_What to work on_: Your job with the data below is to output exactly the lines from the one holding "Click the dimmed #[Touches] chip" down to the one holding "Task: Click the red-lipped", both included, and no others.

** Record set follows **

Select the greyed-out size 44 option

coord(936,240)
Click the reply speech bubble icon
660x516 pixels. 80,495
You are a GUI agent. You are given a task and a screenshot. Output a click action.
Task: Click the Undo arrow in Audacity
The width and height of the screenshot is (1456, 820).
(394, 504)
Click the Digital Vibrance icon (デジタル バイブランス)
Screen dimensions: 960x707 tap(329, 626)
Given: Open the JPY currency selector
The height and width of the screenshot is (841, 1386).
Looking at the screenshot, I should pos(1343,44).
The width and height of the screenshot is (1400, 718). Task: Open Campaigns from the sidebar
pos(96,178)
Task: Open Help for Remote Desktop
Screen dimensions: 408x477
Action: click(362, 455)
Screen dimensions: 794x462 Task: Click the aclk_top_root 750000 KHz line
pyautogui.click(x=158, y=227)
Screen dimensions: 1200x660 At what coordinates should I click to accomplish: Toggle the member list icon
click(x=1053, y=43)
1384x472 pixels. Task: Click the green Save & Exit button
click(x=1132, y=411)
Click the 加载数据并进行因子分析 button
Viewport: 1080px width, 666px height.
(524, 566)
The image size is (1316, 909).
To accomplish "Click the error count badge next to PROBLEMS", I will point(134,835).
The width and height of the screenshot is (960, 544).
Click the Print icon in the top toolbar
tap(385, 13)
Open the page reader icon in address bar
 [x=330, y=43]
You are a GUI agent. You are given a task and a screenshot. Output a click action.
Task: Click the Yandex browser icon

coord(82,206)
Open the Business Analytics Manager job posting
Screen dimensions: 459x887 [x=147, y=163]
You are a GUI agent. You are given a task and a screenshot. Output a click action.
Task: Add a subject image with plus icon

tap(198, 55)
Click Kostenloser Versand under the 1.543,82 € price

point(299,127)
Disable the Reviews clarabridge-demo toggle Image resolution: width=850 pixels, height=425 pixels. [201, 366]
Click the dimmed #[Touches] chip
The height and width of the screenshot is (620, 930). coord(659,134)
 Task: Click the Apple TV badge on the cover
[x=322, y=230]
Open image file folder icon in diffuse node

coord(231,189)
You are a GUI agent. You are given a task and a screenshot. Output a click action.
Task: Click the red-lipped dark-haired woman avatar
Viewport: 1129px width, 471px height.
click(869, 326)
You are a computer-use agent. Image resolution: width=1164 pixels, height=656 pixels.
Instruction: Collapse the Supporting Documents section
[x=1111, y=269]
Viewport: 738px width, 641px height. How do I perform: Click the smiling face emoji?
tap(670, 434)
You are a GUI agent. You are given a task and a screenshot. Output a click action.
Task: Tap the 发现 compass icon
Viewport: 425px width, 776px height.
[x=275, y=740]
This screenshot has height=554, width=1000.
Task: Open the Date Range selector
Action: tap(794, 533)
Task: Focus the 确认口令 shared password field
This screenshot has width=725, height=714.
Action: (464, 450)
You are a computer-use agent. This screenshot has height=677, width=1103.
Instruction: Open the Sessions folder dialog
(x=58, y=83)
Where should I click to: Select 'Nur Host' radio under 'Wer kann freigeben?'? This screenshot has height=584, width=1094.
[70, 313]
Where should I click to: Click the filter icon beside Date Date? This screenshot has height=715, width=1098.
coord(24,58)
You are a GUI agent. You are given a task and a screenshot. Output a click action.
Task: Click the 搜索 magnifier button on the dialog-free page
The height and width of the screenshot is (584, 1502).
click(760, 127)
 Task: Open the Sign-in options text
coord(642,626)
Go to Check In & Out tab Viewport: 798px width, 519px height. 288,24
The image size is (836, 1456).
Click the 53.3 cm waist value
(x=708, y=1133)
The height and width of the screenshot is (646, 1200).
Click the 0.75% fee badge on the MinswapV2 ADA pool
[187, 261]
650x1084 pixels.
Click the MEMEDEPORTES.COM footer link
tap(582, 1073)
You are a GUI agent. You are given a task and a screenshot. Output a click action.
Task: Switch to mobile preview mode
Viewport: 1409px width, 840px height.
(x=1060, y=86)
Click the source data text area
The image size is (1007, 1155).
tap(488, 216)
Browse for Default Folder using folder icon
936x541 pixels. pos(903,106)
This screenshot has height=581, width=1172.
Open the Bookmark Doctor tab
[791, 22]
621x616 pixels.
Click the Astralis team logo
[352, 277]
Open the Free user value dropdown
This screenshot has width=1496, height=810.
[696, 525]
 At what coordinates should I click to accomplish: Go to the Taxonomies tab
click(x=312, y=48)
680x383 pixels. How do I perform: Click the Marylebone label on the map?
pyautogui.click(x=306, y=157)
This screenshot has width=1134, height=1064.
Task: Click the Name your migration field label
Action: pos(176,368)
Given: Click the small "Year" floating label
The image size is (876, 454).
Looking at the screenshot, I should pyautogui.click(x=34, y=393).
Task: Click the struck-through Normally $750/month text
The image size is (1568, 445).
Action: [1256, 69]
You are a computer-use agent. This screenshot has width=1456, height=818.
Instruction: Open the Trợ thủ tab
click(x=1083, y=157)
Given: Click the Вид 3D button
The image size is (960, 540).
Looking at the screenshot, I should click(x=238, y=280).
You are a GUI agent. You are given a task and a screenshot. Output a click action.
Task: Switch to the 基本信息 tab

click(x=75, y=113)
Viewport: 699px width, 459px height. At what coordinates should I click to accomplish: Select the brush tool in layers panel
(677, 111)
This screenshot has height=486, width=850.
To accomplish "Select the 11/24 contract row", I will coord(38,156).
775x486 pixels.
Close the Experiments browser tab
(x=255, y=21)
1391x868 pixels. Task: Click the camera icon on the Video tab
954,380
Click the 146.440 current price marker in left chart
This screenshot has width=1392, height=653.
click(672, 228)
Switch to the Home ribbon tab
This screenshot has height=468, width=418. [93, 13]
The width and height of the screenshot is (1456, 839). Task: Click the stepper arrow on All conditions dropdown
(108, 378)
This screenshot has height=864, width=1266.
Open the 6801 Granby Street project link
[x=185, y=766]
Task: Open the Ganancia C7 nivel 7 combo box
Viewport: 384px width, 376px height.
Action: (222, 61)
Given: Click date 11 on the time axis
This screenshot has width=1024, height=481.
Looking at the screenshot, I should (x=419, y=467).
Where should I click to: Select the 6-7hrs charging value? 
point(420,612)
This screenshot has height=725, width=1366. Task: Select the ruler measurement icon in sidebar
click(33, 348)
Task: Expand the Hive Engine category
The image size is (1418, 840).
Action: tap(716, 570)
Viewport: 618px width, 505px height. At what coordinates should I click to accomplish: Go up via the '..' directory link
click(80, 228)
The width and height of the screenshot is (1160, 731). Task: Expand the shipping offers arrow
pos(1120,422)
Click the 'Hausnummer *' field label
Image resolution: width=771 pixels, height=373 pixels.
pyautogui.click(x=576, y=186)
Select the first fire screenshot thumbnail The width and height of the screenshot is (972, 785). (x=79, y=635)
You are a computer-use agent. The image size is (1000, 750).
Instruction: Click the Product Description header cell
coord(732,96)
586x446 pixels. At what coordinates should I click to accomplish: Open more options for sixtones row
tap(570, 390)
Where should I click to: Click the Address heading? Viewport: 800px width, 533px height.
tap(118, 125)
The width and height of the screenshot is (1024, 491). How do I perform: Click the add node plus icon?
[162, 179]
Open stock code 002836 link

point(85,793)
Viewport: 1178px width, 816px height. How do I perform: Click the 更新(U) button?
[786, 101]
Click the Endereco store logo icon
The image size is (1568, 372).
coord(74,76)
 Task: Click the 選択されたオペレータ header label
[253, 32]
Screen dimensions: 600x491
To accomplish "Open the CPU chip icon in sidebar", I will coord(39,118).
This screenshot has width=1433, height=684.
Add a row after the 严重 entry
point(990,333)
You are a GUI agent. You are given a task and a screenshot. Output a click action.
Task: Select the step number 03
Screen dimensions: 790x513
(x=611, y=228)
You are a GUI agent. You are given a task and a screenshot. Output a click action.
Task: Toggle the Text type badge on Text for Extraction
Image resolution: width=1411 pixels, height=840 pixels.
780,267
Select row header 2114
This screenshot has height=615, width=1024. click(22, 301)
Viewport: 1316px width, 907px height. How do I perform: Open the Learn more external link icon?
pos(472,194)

** End of Record set **

_Answer to the exercise_:
Click the dimmed #[Touches] chip
The height and width of the screenshot is (620, 930). coord(659,134)
 Task: Click the Apple TV badge on the cover
[x=322, y=230]
Open image file folder icon in diffuse node

coord(231,189)
You are a GUI agent. You are given a task and a screenshot. Output a click action.
Task: Click the red-lipped dark-haired woman avatar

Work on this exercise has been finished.